Exactly the lines from the line with "Where should I click to: Click the orders" through the final line of the records below, both ends included, are to be set down. Do not include pictures.

----- Dataset -----

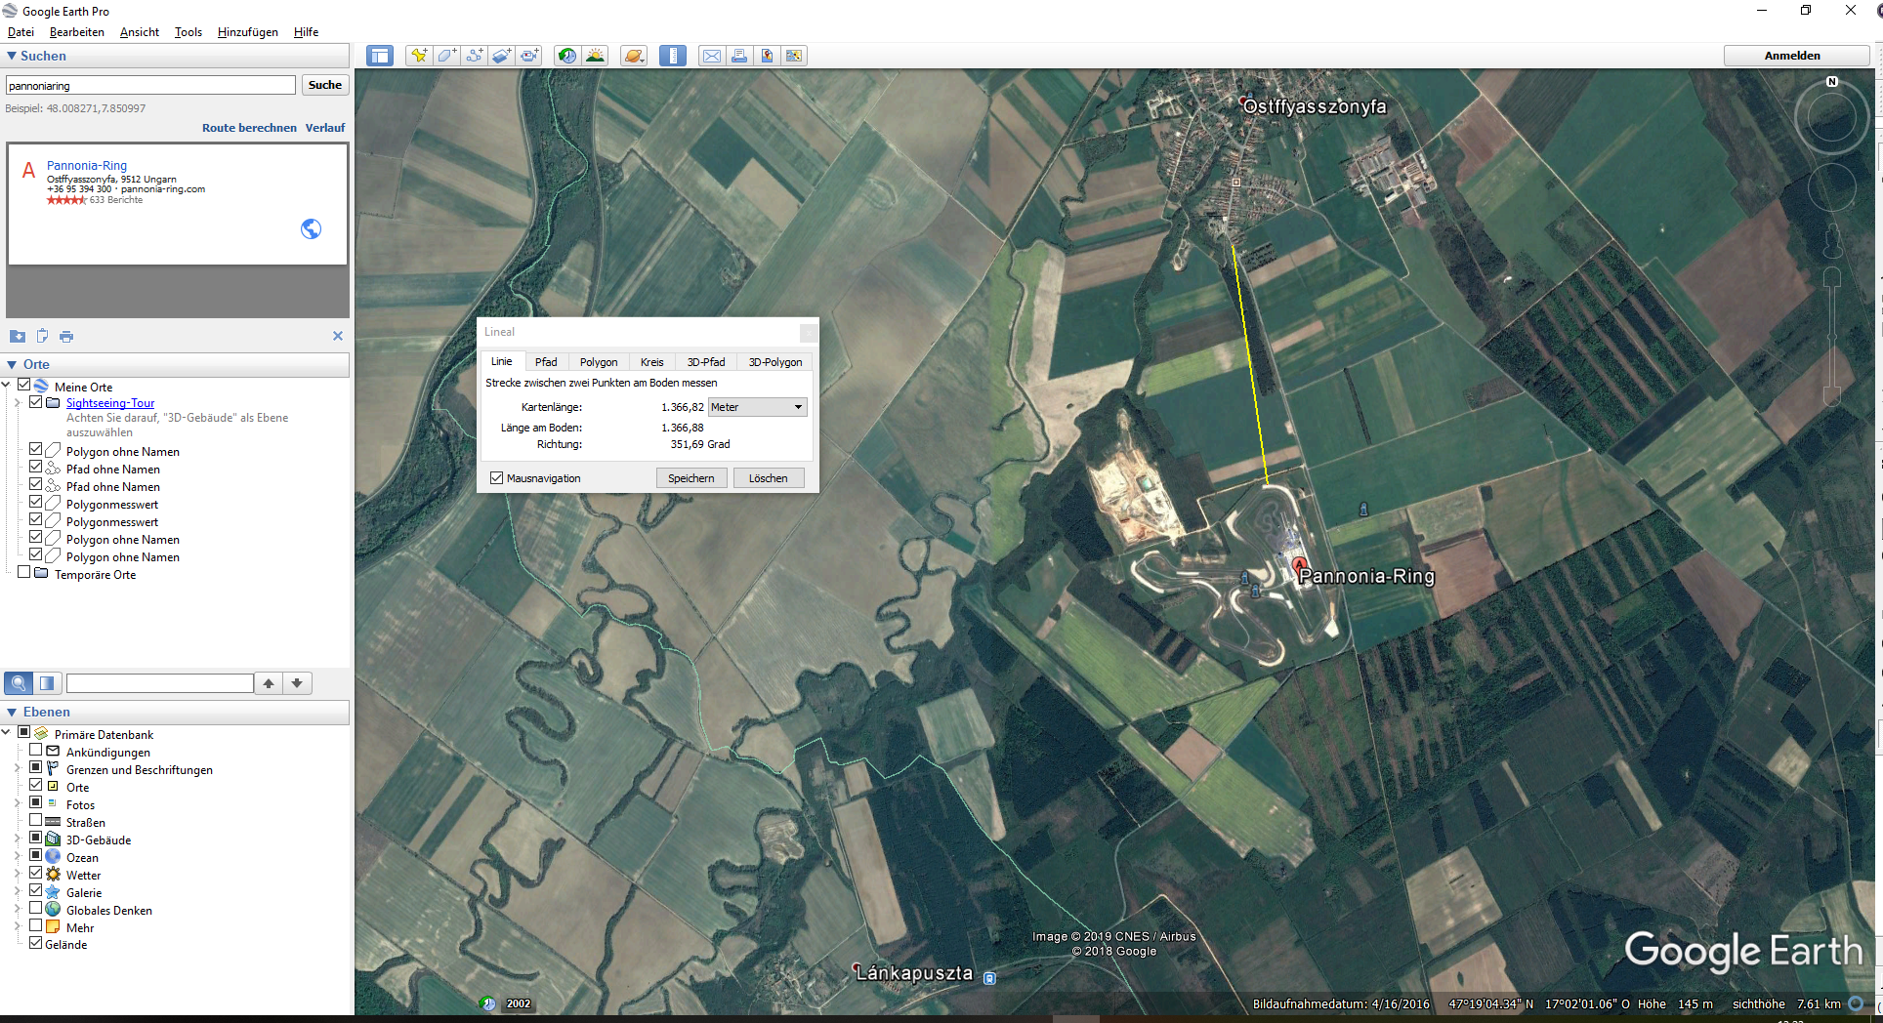Toggle the sidebar visibility icon

tap(380, 56)
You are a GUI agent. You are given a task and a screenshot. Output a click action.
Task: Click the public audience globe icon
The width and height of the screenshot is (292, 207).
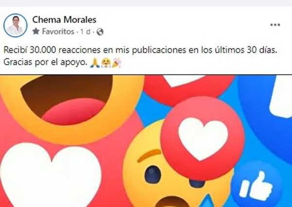[100, 32]
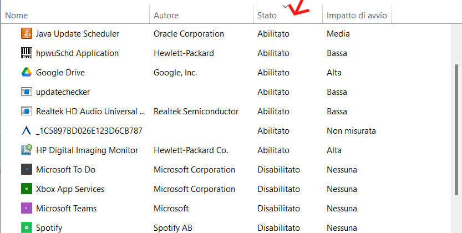Viewport: 462px width, 233px height.
Task: Click the sort chevron above Stato
Action: [x=286, y=7]
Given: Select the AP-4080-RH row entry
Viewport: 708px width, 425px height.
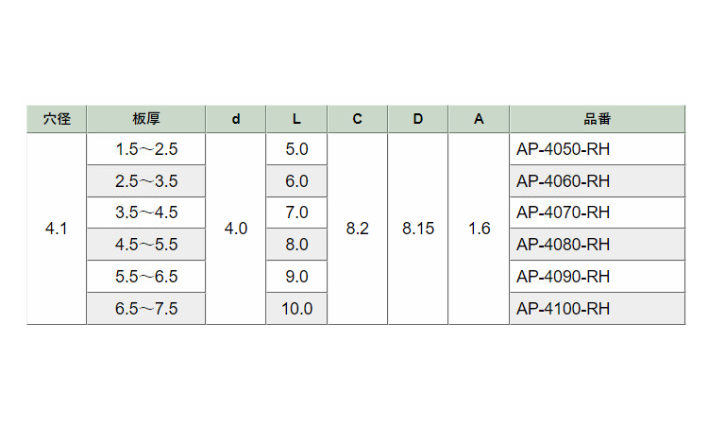Looking at the screenshot, I should (x=563, y=245).
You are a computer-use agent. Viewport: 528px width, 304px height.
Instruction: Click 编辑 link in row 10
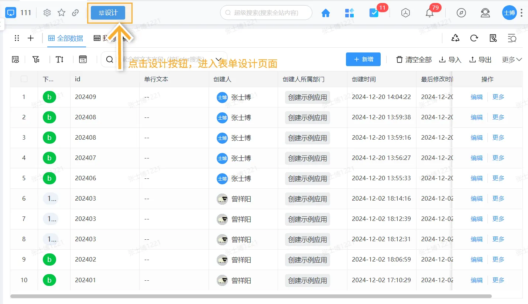[x=477, y=280]
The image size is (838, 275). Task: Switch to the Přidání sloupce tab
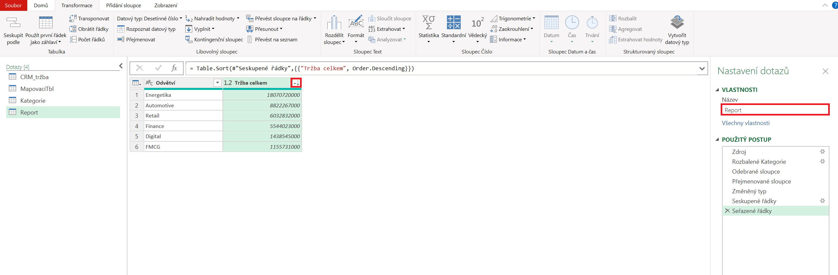pyautogui.click(x=123, y=5)
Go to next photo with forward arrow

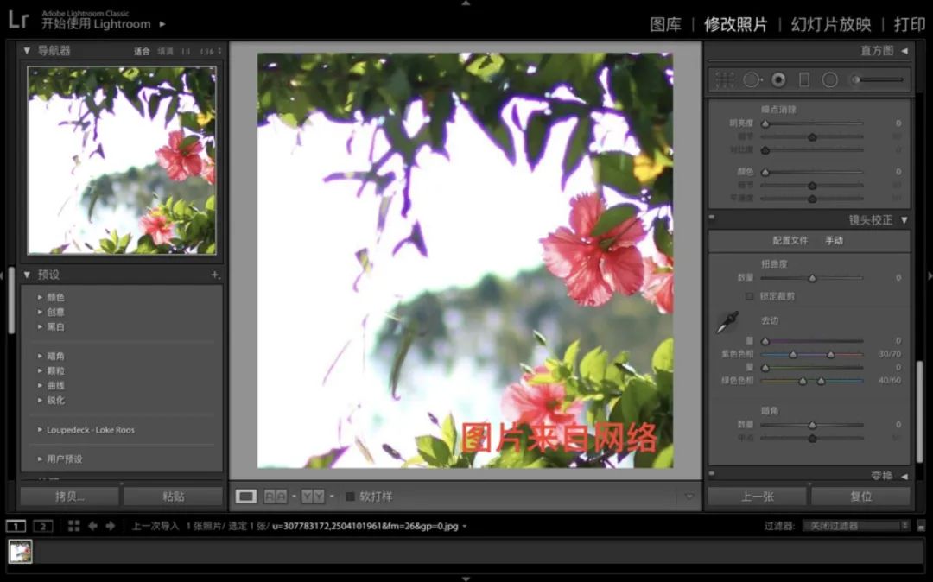pyautogui.click(x=111, y=526)
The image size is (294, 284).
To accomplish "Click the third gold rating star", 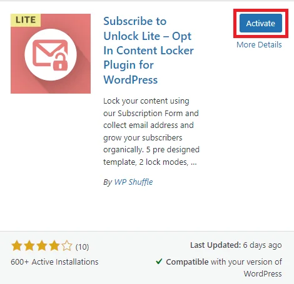I will pos(42,246).
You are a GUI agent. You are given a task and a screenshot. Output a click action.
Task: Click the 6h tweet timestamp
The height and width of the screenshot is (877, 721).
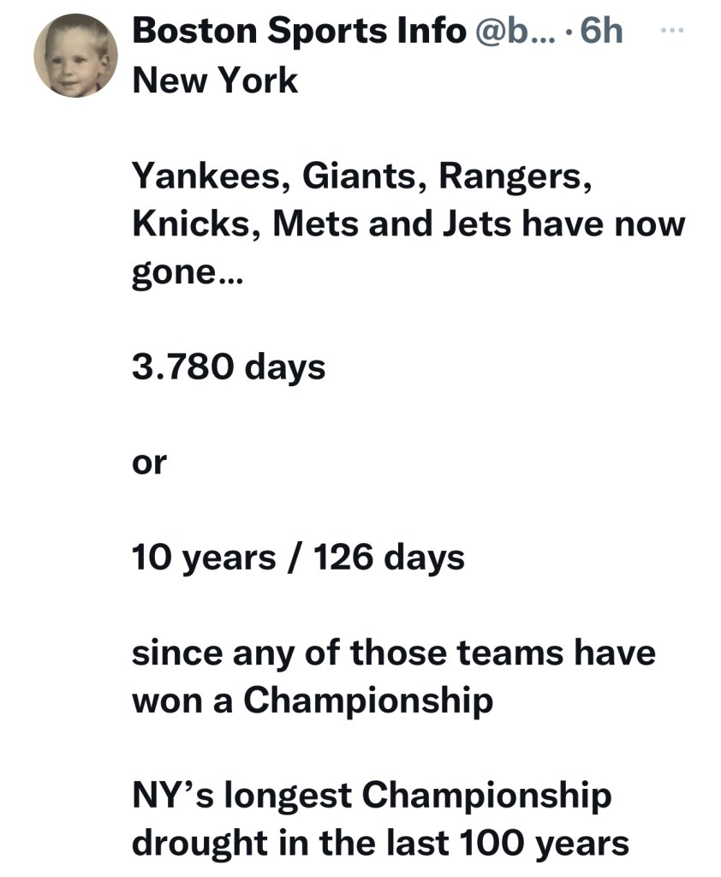tap(601, 32)
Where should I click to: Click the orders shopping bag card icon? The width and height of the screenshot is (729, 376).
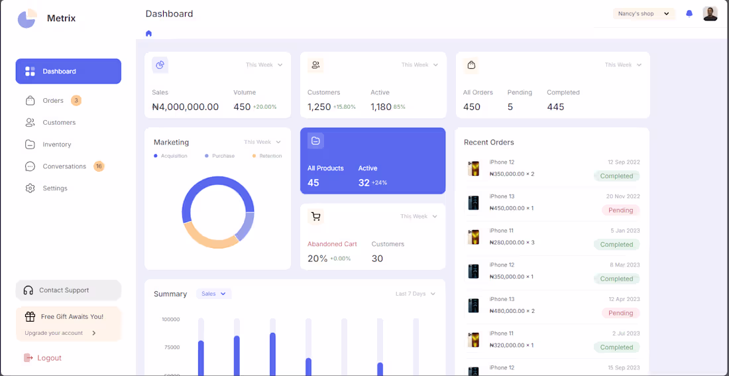[x=471, y=65]
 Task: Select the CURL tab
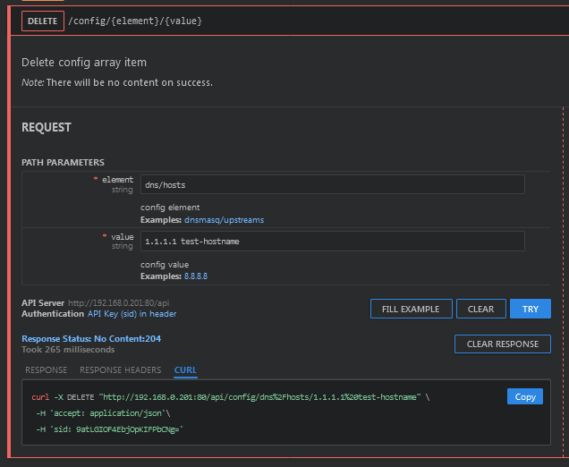point(185,369)
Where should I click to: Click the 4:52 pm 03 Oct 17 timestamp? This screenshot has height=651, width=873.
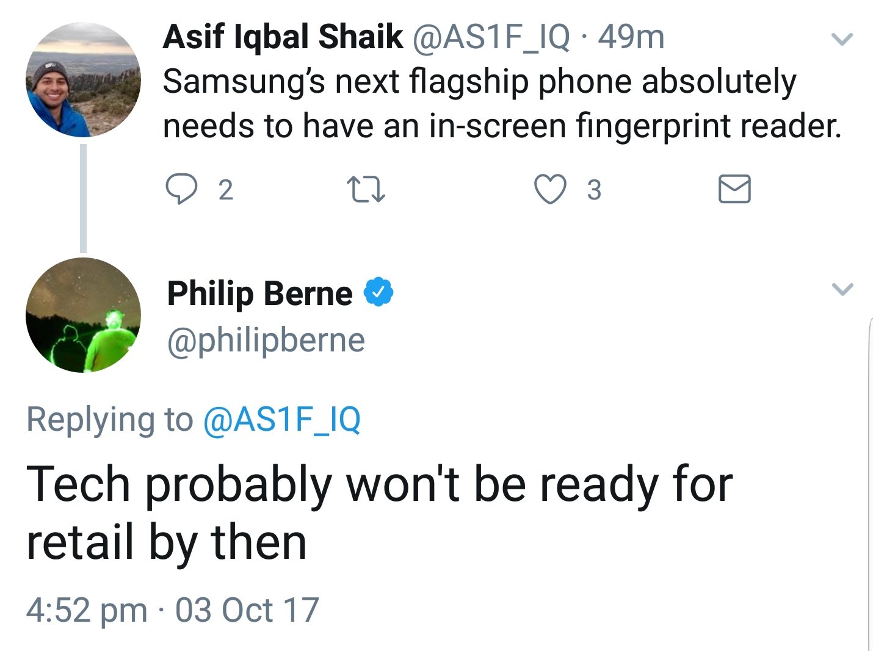click(x=172, y=610)
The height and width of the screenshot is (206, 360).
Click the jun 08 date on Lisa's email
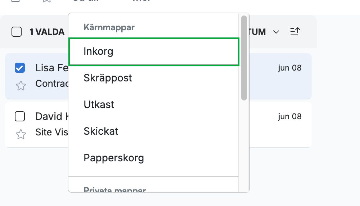point(290,68)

-----

Output of the exercise ::
Where should I click to: Click the orders shopping bag card icon? The width and height of the screenshot is (729, 376).
[x=471, y=65]
 Task: Select the CURL tab
point(185,369)
Where should I click to: Click the 4:52 pm 03 Oct 17 timestamp? This screenshot has height=651, width=873.
click(x=172, y=610)
The height and width of the screenshot is (206, 360).
Click the jun 08 date on Lisa's email
point(290,68)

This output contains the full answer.